As officials recently cut the ribbon at the Oakwood Meadow Senior Residences in Fairfax County Alexandria, it was another step to providing homes to lower income seniors in high-priced Fairfax County.
“Everybody deserves to have a place to call home,” said Matt Birenbaum, Arlington Partnership for Affordable Housing’s board chair, addressing a roomful of advocates and officials that were behind the creation of Oakwood Meadow. “We’re rising to meet the demand for affordable housing,” Birenbaum added.

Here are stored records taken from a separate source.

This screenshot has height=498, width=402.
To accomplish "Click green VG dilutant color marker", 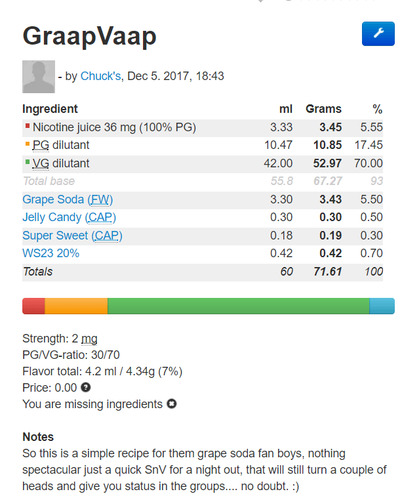I will coord(27,162).
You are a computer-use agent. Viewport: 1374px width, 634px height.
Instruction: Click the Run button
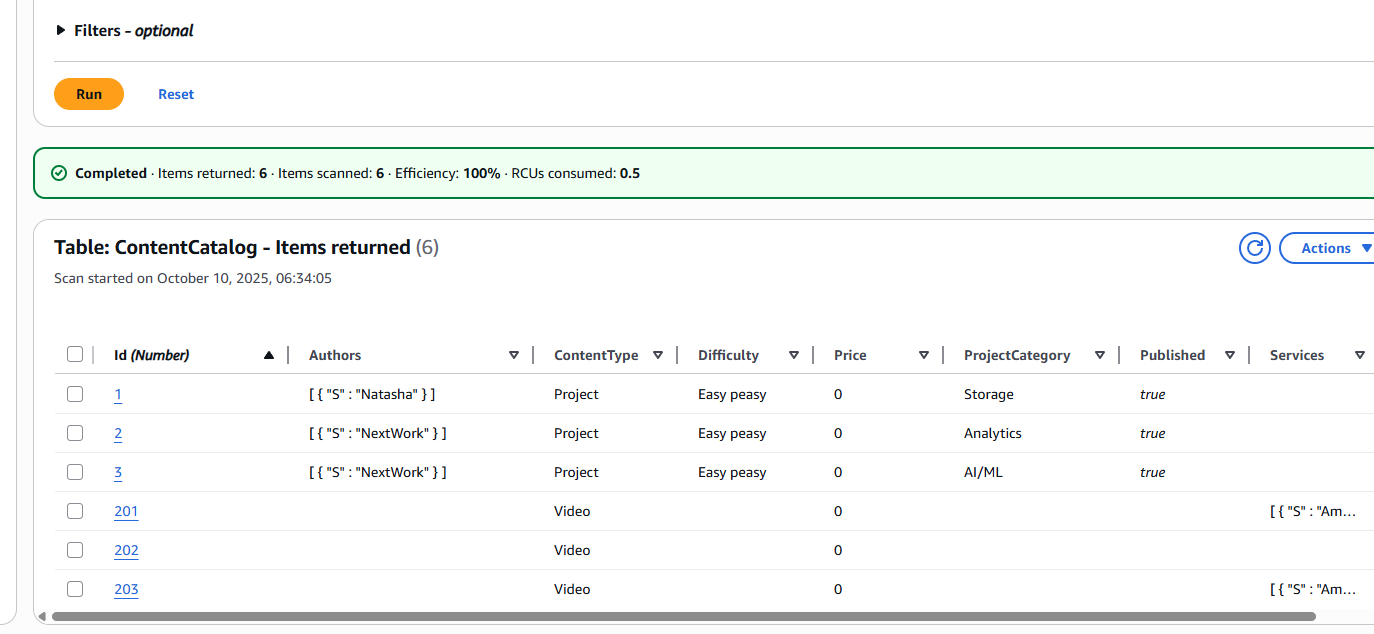pyautogui.click(x=88, y=93)
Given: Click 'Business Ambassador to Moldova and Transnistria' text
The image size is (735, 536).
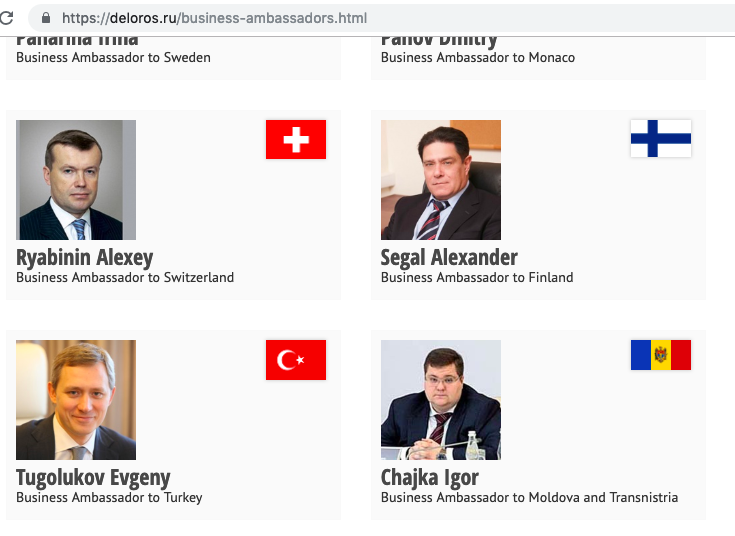Looking at the screenshot, I should 529,497.
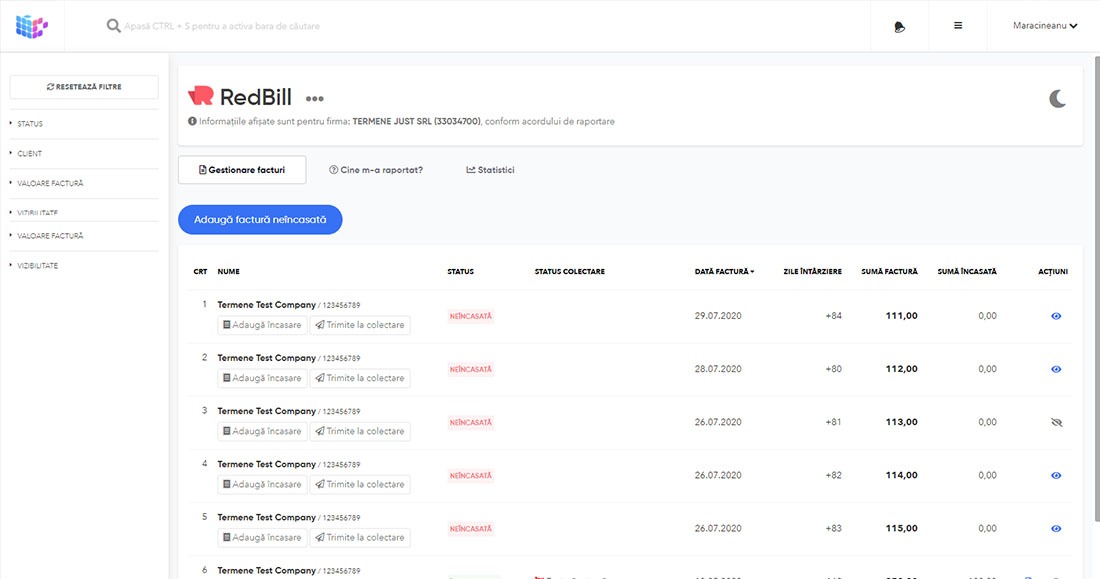Expand the STATUS filter section
The height and width of the screenshot is (579, 1100).
30,124
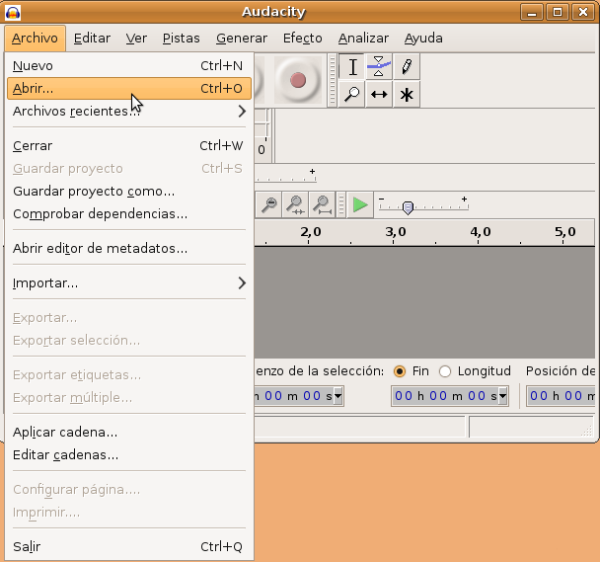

Oakwood Meadow is a complex of 150 apartments for seniors 62 and older. It is centrally located between Kingstowne and the Van Dorn Metro station, and contains 6,000 square feet of amenity space, including game room, garden room, library, business center, dedicated resident services space, laundry room, and a landscaped courtyard with walking paths. The building will be 100% Universal Design to enable residents to age in place, the Oakwood Meadows information stated. The complex is right off busy Van Dorn Street, close to I-495, the Van Dorn Metro Station, Kingstowne and Franconia Road. They have a shuttle to the Metro station too.
The first residents moved in earlier this summer and currently there are 40 apartments occupied. Residents must be 62 years old and there is an application process. Residents must fall within a certain income level to qualify. Of the 150 apartments, 107 are one-bedroom models and 43 are two-bedroom for seniors with incomes ranging between 30-60 percent of area median income, the project details stated.
The contractor behind Oakwood Meadows is Davis Construction, headquartered in Rockville, Md. Phase I is fully complete, and Phase II will include a grill area and additional flower beds.
These senior residences were made possible with a land contribution and a $5.25 million investment in local Housing Blueprint funding, In 2018, Fairfax County Redevelopment and Housing Authority awarded Arlington Partnership for Affordable Housing the rights to redevelop an underutilized stormwater retention area owned by the County into affordable apartments for independent seniors. In addition to the contribution of public land, Fairfax County and the FCRHA also invested nearly $12.6 million in revenue bond financing, and awarded eight project-based vouchers for the project. The effort is part of Fairfax County’s commitment to build 10,000 affordable residences throughout the county.
Additional financing for the project includes both four and nine percent Low-Income Housing Tax Credits awarded by Virginia Housing, funding through the Virginia Housing Trust Fund administered by the Virginia Department of Housing and Community Development, and nearly $30 million in equity investments from Bank of America, county information said.